Exkursion 9.6.12 "Chermignon / Lens"
Autoren Helen Merki, Marie Louise Hintermann, Fotos: Walter Lüssi, Göpf Grimm
Wir zwei Protokollschreiberinnen trafen uns bereits am frühen Morgen in Baden am Bahnhof, und wie ich das bei AGEO-Exkursionen bis jetzt jeweils erlebt habe, wird die Gruppe im Zug immer grösser je näher man dem Ausgangspunkt kommt.
Schliesslich konnten Paolo Trevisan und Albert Kurz bei der Bushaltestelle in Diogne oberhalb von Chermignon insgesamt 21 Personen begrüssen. Das Wetter versprach einen nicht allzu heissen, aber regenfreien Tag - ideale Bedingungen für eine Orchideen-Wanderung! Albert bat uns, doch nicht zu weit zurück zu bleiben, damit wir uns nicht verlieren würden.
Von weitem sahen wir die gelben Felder mit Kugelginster (Genistra radiata), der fast nur noch hier im Gebiet um Montana vorkommt. Wir stiegen aber nicht zu ihm hoch, sondern die Strasse runter zur ‚Grand Bisse de Lens‘.
Dingel Limodorum abortivum Epipactis distans
Rotes Waldvögelein Cephalanthera rubra Astlose Graslilie Anthericum liliago
Die Exkursion war dem Dingel gewidmet und unterhalb der Bushaltestelle fanden wir bereits die ersten Limodorum abortivum. Einige zeigten sich mit perfekt geöffneten Blüten. Im Garten eines Ferienhauses stand eine riesige Gruppe, was für Dingel eher selten ist. Paolo erzählte uns von der interessanten Begegnung mit dem Besitzer, der sich seit Jahren wundern würde, was für ein Kraut da jedes Jahr in seinem Garten spriessen und nie blühen würde. Er hätte sich auch schon gefragt, ob man diese "Spargel" essen könne.
Die Wanderung führte weiter auf einem schattigen, idyllischen Weg der Suone (oder auf Französisch: Bisse) entlang. Eine nicht ganz einfache Herausforderung stellte für mich das Bestimmen der drei verschiedenen Epipactis-Arten dar, die alle noch nicht blühten, aber zum Teil schon recht grosse, kräftige Knospen hatten: Es handelte sich um Epipactis atrorubens, Epipactis helleborine und Epipactis distans (Epi. helleborine subsp. orbicularis) (Zur Problematik der Unterscheidung und Abgrenzung Epipactis distans zu Epi. helleborine subsp. orbicularis siehe Heft 1/2011 Seite 40. Die Redaktion lässt bewusst beide Namen im Artikel stehen).

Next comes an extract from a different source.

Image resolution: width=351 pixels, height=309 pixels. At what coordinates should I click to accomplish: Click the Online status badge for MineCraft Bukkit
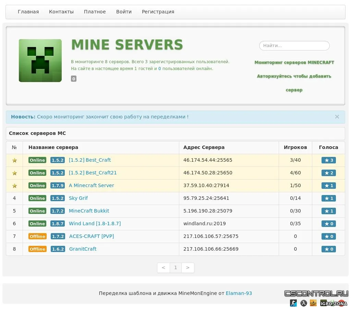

Vom Cephalanthera damasonium fanden wir noch einige blühende Exemplare, Cephalanthera longifolia, Listera ovata und Orchis militaris waren schon alle abblühend.
Umso mehr Freude machte mir das erste Cephalanthera rubra, das ich entdeckte. Dieses feine rote Blümchen vor dem saftig-grünen Hintergrund war eine echte Augenweide.
Kaum hatten wir den Wald verlassen, befanden wir uns an einem kargen von der Sonne stark erwärmten Hang, an dem sich sogenannte Steppenvegetation beobachten liess. Albert erklärte uns, dass es in der ganzen Schweiz nirgends so wenig Niederschlag gibt wie hier an diesen Walliser Südhängen. Viele der hier wachsenden Pflanzen sind mediterran. Unter andern haben wir gesehen:
Fumana procumbens, Niederliegendes Heideröschen
Onobrychis arenaria, Sand-Esparsette
Stipa pennata, Federgras
Euphorbia seguieriana, Steppenwolfsmilch
Astragalus monspessulanus, Französischer Tragant
Astragalus onobrychis, Esparsetten-Tragant
Ajuga chamaepitys, Gelber Günsel
Ononis natrix, Gelber Hauhechel
Ononis rotundifolia, Rundblättriger Hauhechel
Muscari comosum, Schopfige Traubenhyazinthe
„Ist das jetzt ein süsser Tragant?“ - „Nein das ist doch eine Bärenschote“ - „Ah, das ist auch Astragalus glycyphyllos? Dann meinen wir ja das gleiche!“ Angeregte Diskussionen und das Nachschlagen von Pflanzen brauchten ihre Zeit und so musste Albert zurückkommen und seine langsamsten Schäfchen etwas antreiben.
Mittagshalt machten wir im Wald ‚Revouire‘ bei einer grossen Wegkreuzung. Von weitem war der Kuckuck zu hören. Auch ihm scheint es hier wohl zu sein, weil er an diesen artenreichen Hängen die richtige Vegetation und die für ihn wichtigen Vogelarten findet.
Nach dem Mittagshalt überraschten uns weitere Cephalanthera rubra, einige wuchsen mitten auf dem Weg. So gab es kein Gedränge um ein einzelnes Pflänzchen herum und jeder Fotograf konnte sich sein eigenes aussuchen. Wie immer galt es aufzupassen, dass man beim Niederknien oder Auf-den-Boden-Liegen nicht aus Versehen auf ein weiteres Exemplar drauftrat.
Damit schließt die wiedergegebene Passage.